_WHAT YOU WILL DO_
In the commentary on the farm bust, copy out the part that opens with the words containing "I lost count" and closes with "matter of when.", swapping "Larry" for "Lawrence".

The article that made me realize this is written by Jesse Newman and is titled Two Brothers, Tied to the land, Face Wrath of America's Farm Bust. Its another riveting tale about a farmer. The difference is this guy seemed to do everything the wrong way. It tells the story of Ron McMartin Jr. of St. Thomas North Dakota. It is a of a story of colossal stupidity.

I lost count of the times I shook my head and said, “WHAT?” while reading this article. It tells of Ron and his brother Larry and their typical upbringing on a North Dakota farm. They both become farmers. Larry goes broke in the 90's and around the same time Ron decides to be a big wheel and rent 10,000 acres. “You’ve got nothing to lose and everything to gain,” Ron recalls thinking.’ WHAT? Ron's brother just went broke and he remembers thinking that, "he has nothing to lose?" In the world of farming, or the world of business, or any world you find yourself in, it is my opinion that if you operate as if you have nothing to lose, it’s no longer a question of if you’ll go broke, it’s simply a matter of when.

So the boom in grain prices came and Ron kept the pedal to the metal and his farm, the McM, was soon farming 50,000 acres. There was just one small problem, “All but about 160 acres of McM’s land was rented, and his credit needs grew to $25 million or more.” WHAT? How does that happen? How does a farmer with land that can’t be valued much over $1.5 million (that’s being generous) end up with a credit line of $25 million? Apparently there was no need to worry though, because as Ron’s operating costs went up, “Ron was reassured somewhat when over the next two years BMO Harris increased his line of credit to $36 million and raised the amount he used to hedge crop prices to $4 million.” WHAT? Ron describes his feeling of having his credit increased with one of the dumbest statements I have ever read, “That’s the highest high you can ever get.” WHAT? That’s right being 40 million dollars in debt is the, “highest high you can ever get” says the man who thinks he’s, “got nothing to lose and everything to gain.”

_DATA PROVIDED_
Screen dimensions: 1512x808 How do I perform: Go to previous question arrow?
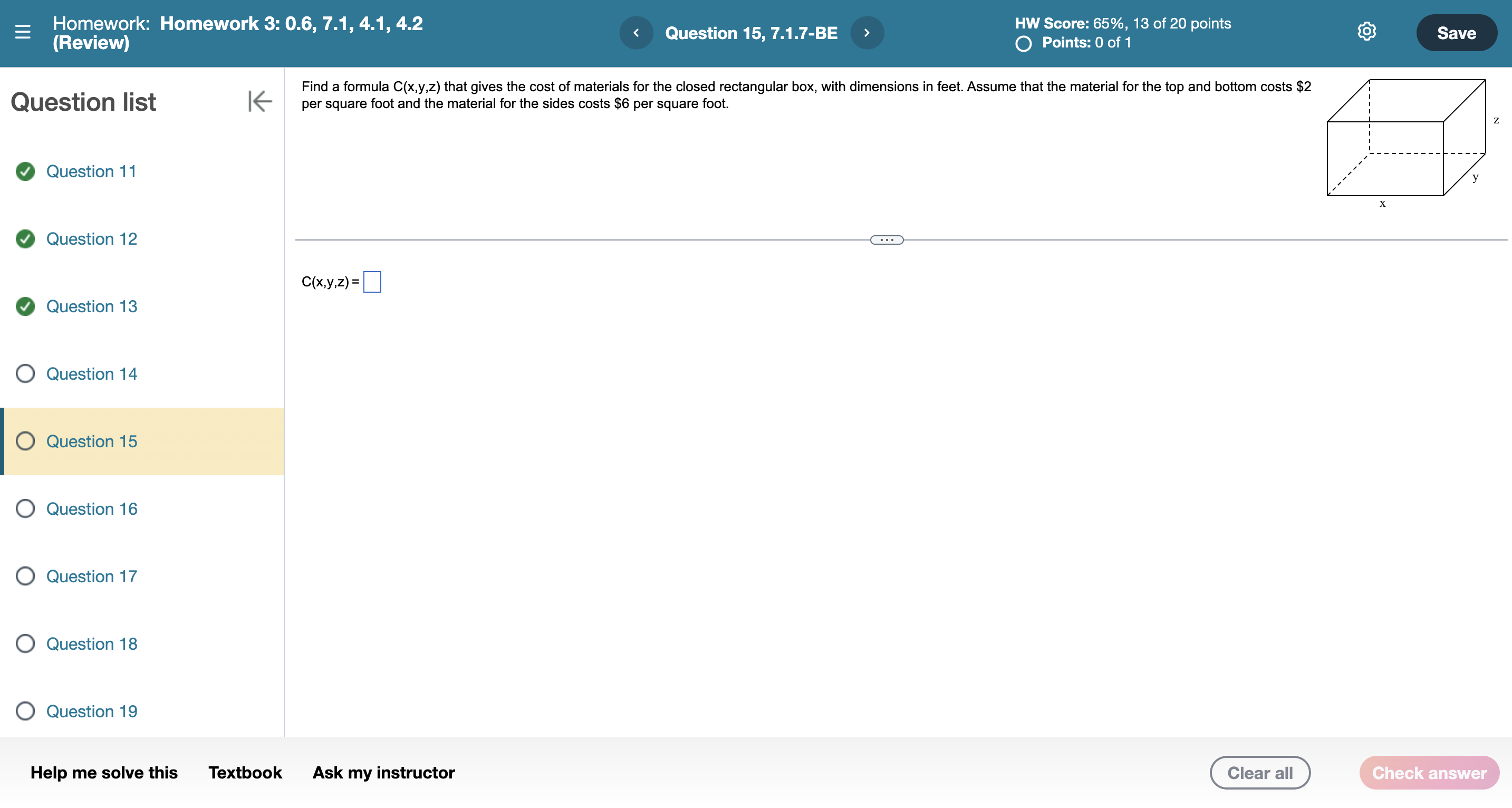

_FINISHED EXERCISE_
I lost count of the times I shook my head and said, “WHAT?” while reading this article. It tells of Ron and his brother Lawrence and their typical upbringing on a North Dakota farm. They both become farmers. Lawrence goes broke in the 90's and around the same time Ron decides to be a big wheel and rent 10,000 acres. “You’ve got nothing to lose and everything to gain,” Ron recalls thinking.’ WHAT? Ron's brother just went broke and he remembers thinking that, "he has nothing to lose?" In the world of farming, or the world of business, or any world you find yourself in, it is my opinion that if you operate as if you have nothing to lose, it’s no longer a question of if you’ll go broke, it’s simply a matter of when.